Lutte antidopage : Kevin Mayer veut "mettre la pression sur les dopés"
Pourquoi avoir choisi de rejoindre ce programme ?
Kevin Mayer : "Ce n'était même pas un choix, mais une évidence quand j'ai appris l'existence de ce programme. Peu importe ce que mes proches m'auraient dit, j'aurais tout de suite signé. Je mets de grands espoirs dans ce programme, qui deviendra j'espère petit à petit universel. J'espère que ça va changer l'image que l'on se fait des grandes performances."
Expliquez-nous comment va se mettre en place ce programme vis-à-vis de vous ?
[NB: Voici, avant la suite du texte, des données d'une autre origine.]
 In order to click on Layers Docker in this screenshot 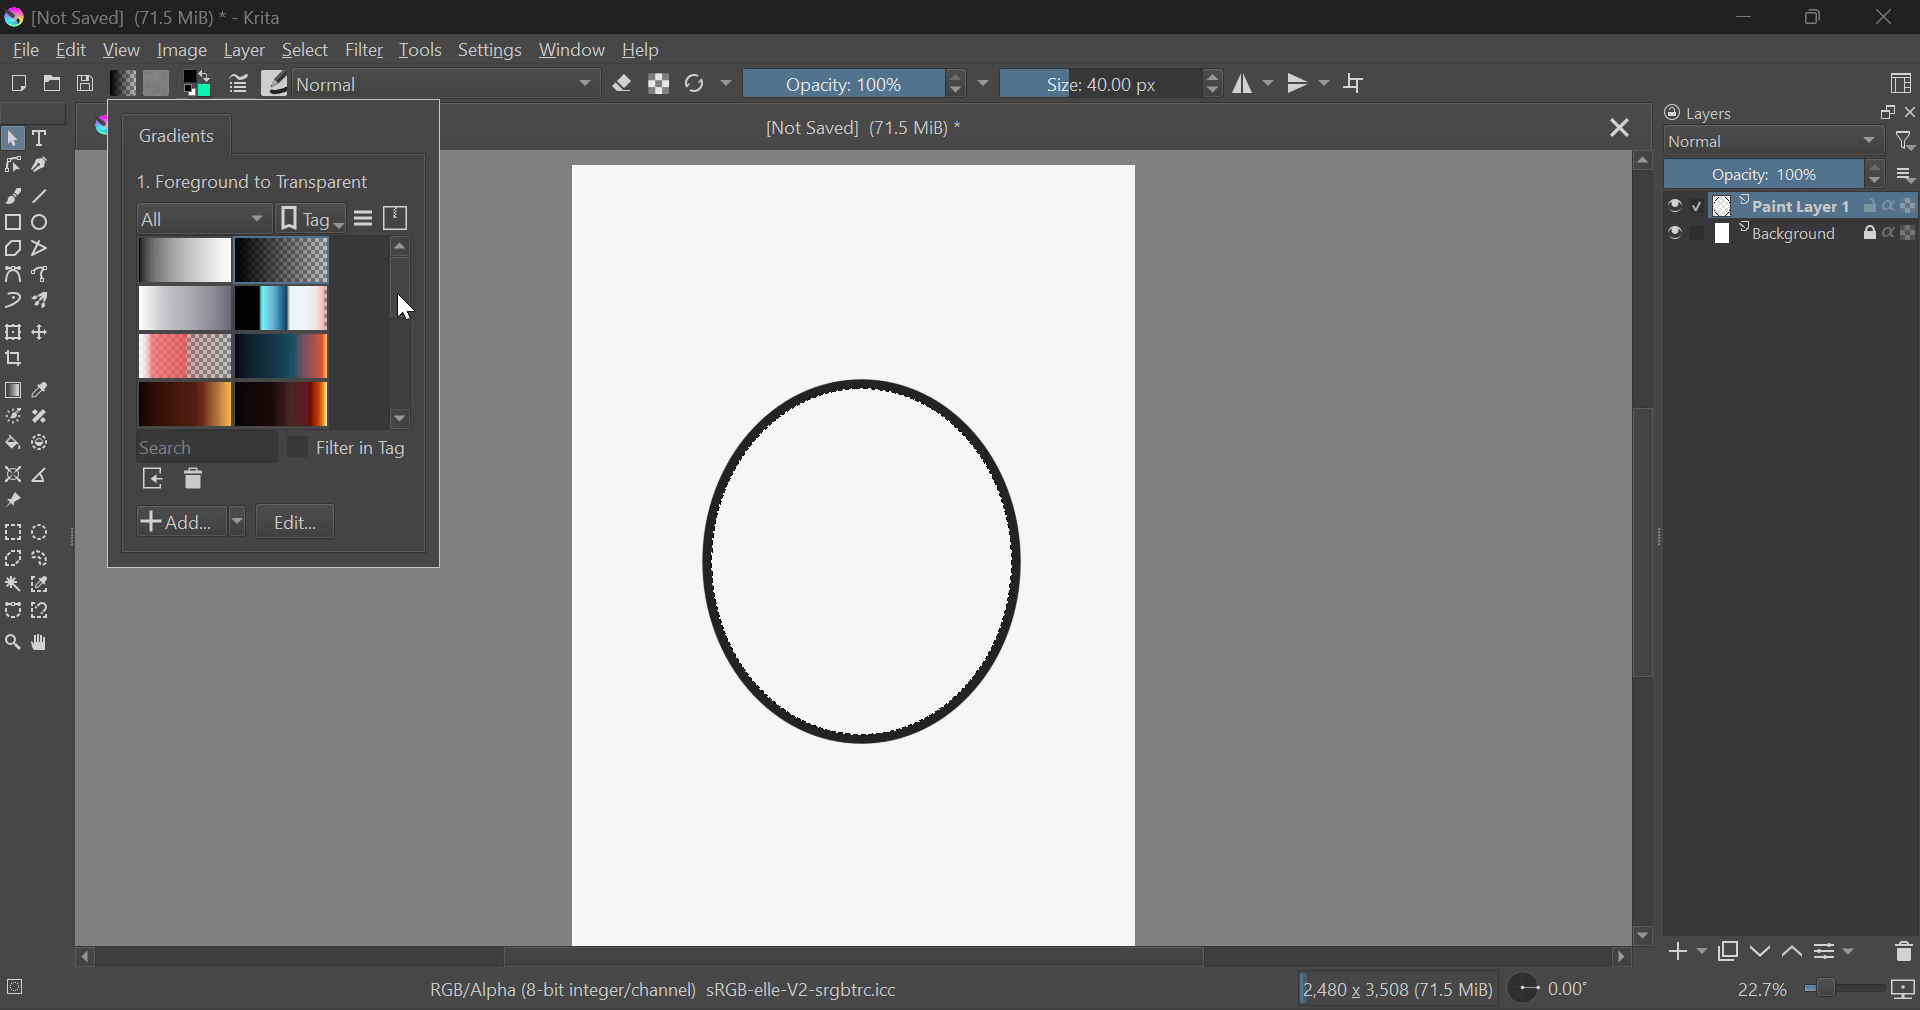, I will do `click(1717, 113)`.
KM : "Concrètement, mon but c'est d'avoir le plus de transparence possible. Donc je vais dire tout ce que je prends en termes de compléments alimentaires, de médicaments. Tous mes contrôles antidopage seront notés sur la plateforme. Mon passeport biologique sera mis au grand jour et tout le monde pourra y accéder. C'est notamment là qu'on voit des anomalies quand il y a du dopage."
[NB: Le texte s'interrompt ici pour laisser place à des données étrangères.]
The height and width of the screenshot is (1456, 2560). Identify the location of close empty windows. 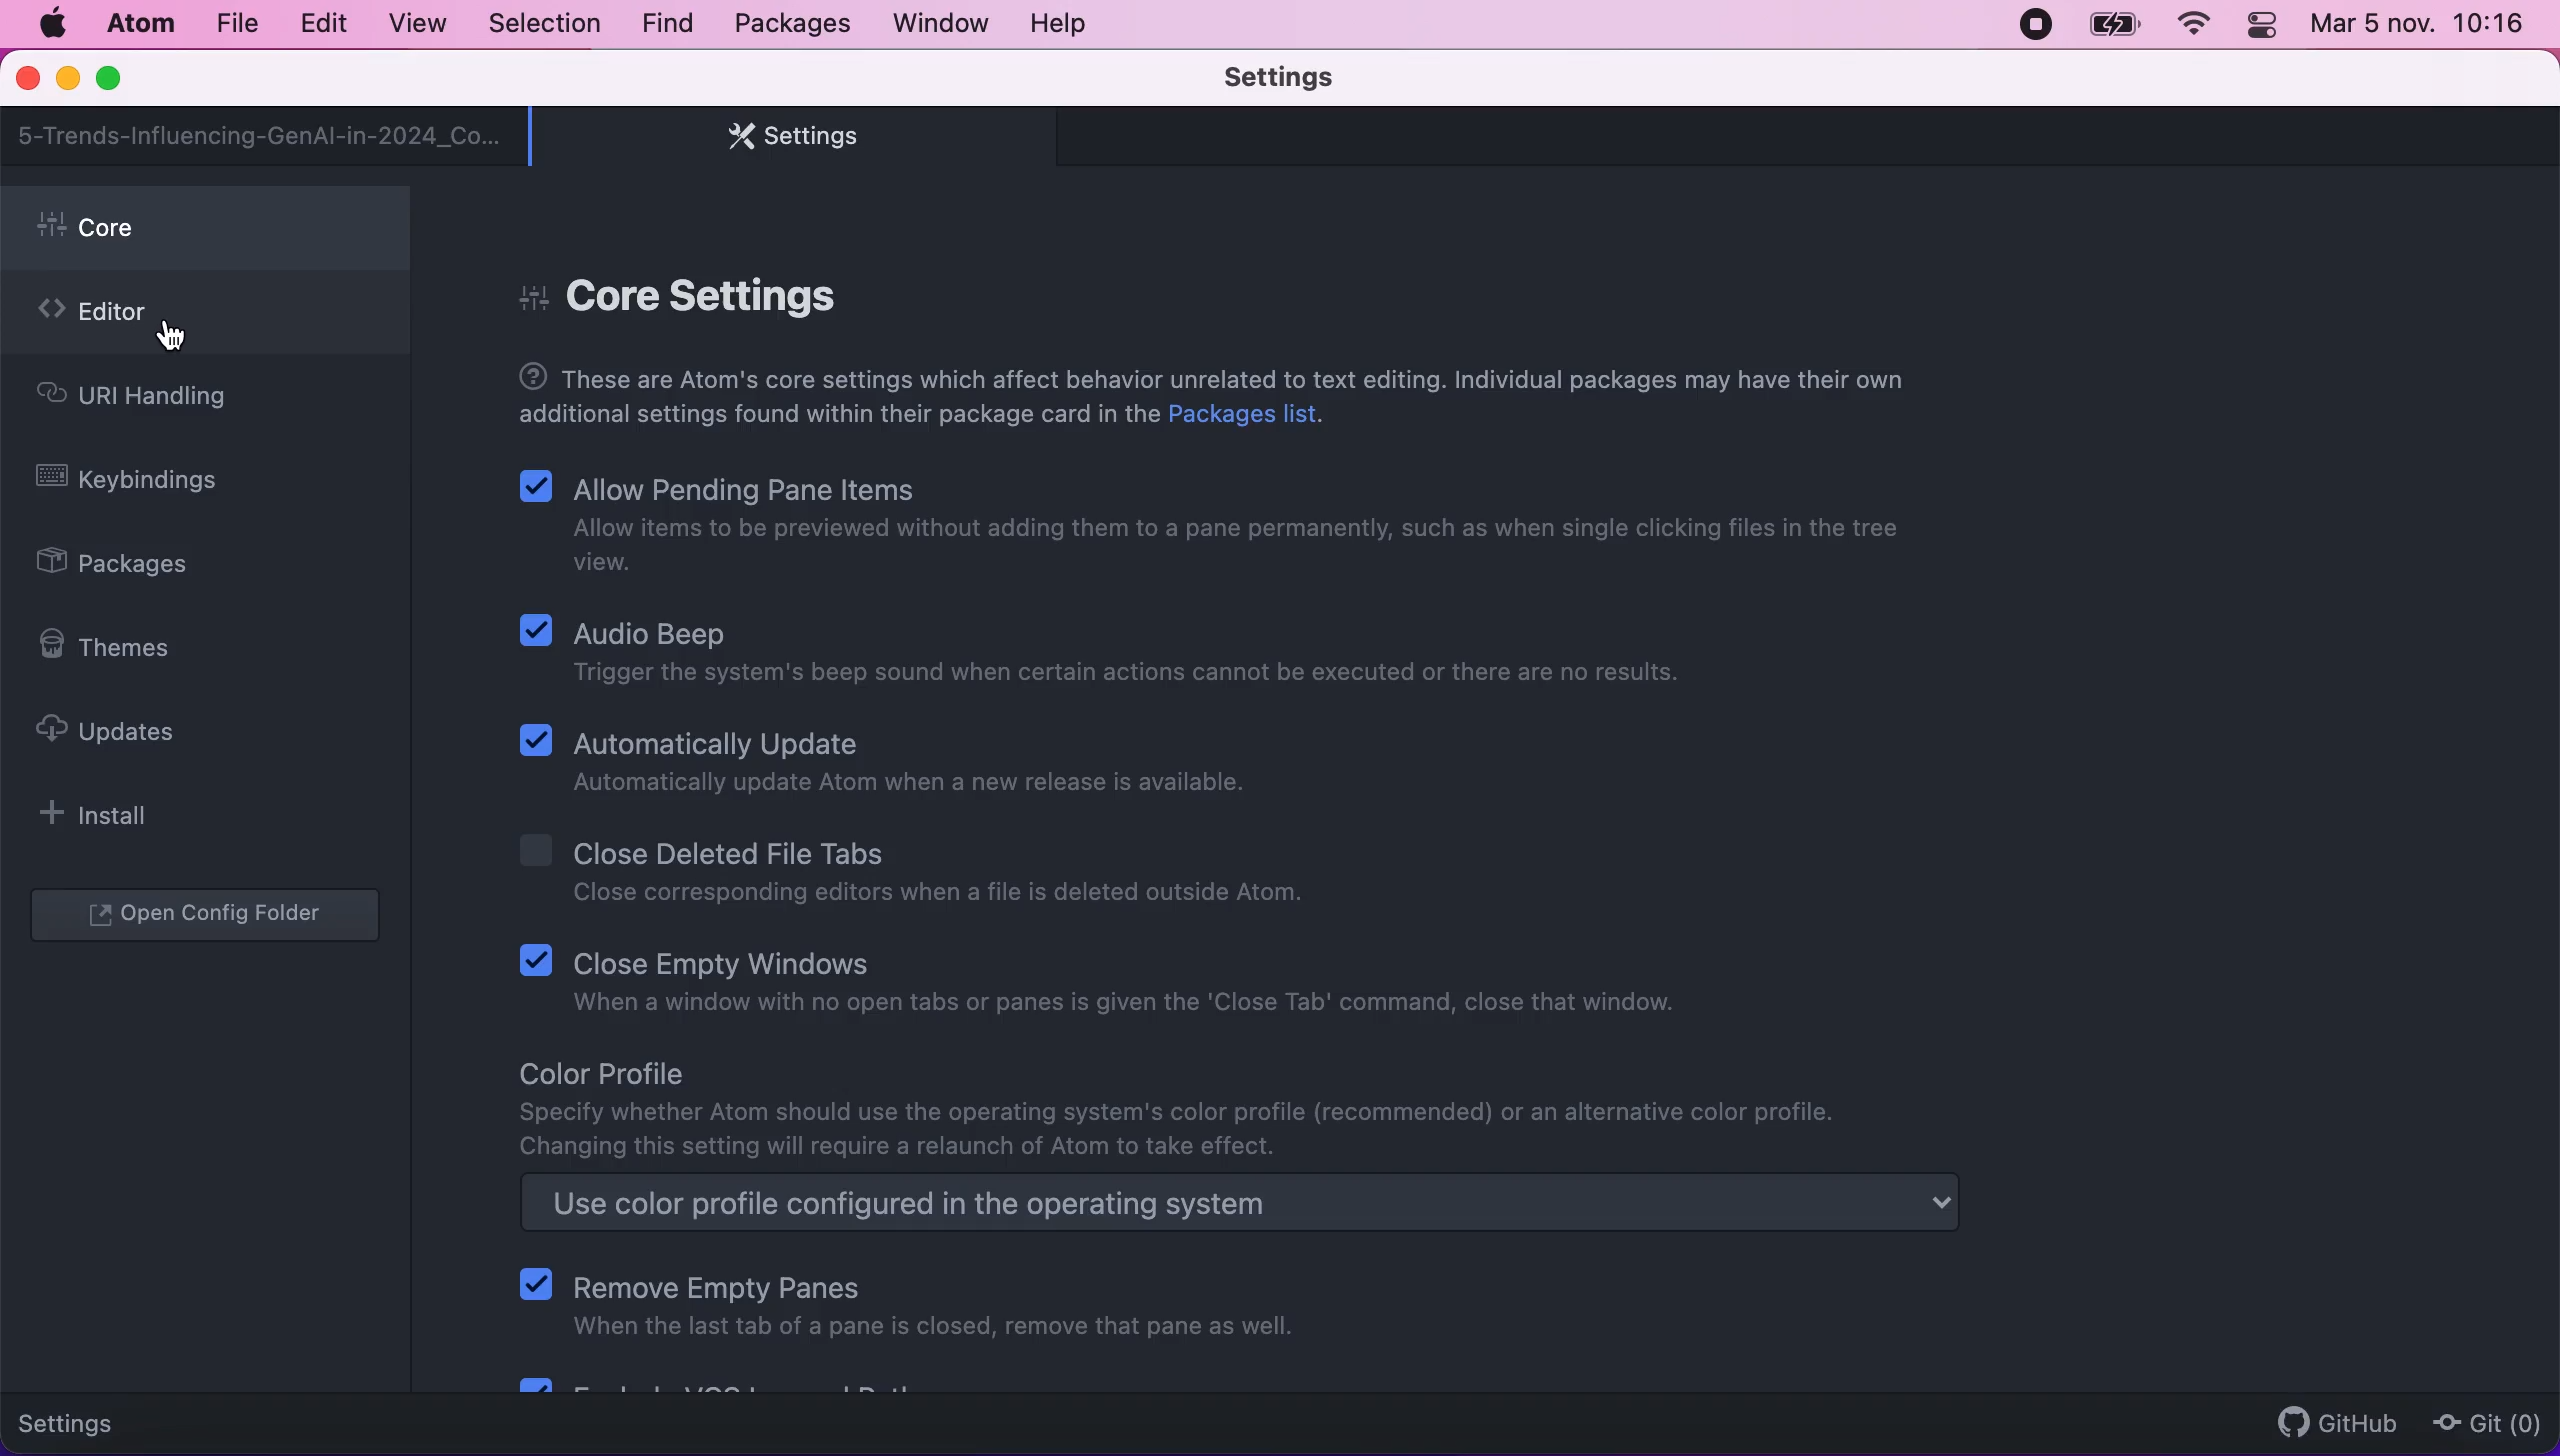
(1123, 989).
Est ce que l'affaire Calvin a été un élément déclencheur ou accélérateur de votre entrée dans le programme ?
KM : "Ca a été accélérateur car j'y pensais déjà beaucoup avant. Depuis que j'ai battu le record du monde, le dernier en date dans l’athlétisme, j'avais quand même quelques critiques de beaux parleurs qui disaient que j'étais dopé, et que sans ça je ne pouvais pas faire ça. Je me suis dit : 'comment faire en sorte de légitimer mon record du monde ?' Ça a été servi sur un plateau après l'affaire Calvin quand on m'a proposé ça. Ça me paraît évident de rester clean pour qu'il n'y ait plus de critiques la dessus, car c'est dévalorisant quand tu fais les choses de manière propre. C'est cette méthode qui va mettre la pression aux dopés, qui va rassurer les non-dopés. J'y crois vraiment beaucoup."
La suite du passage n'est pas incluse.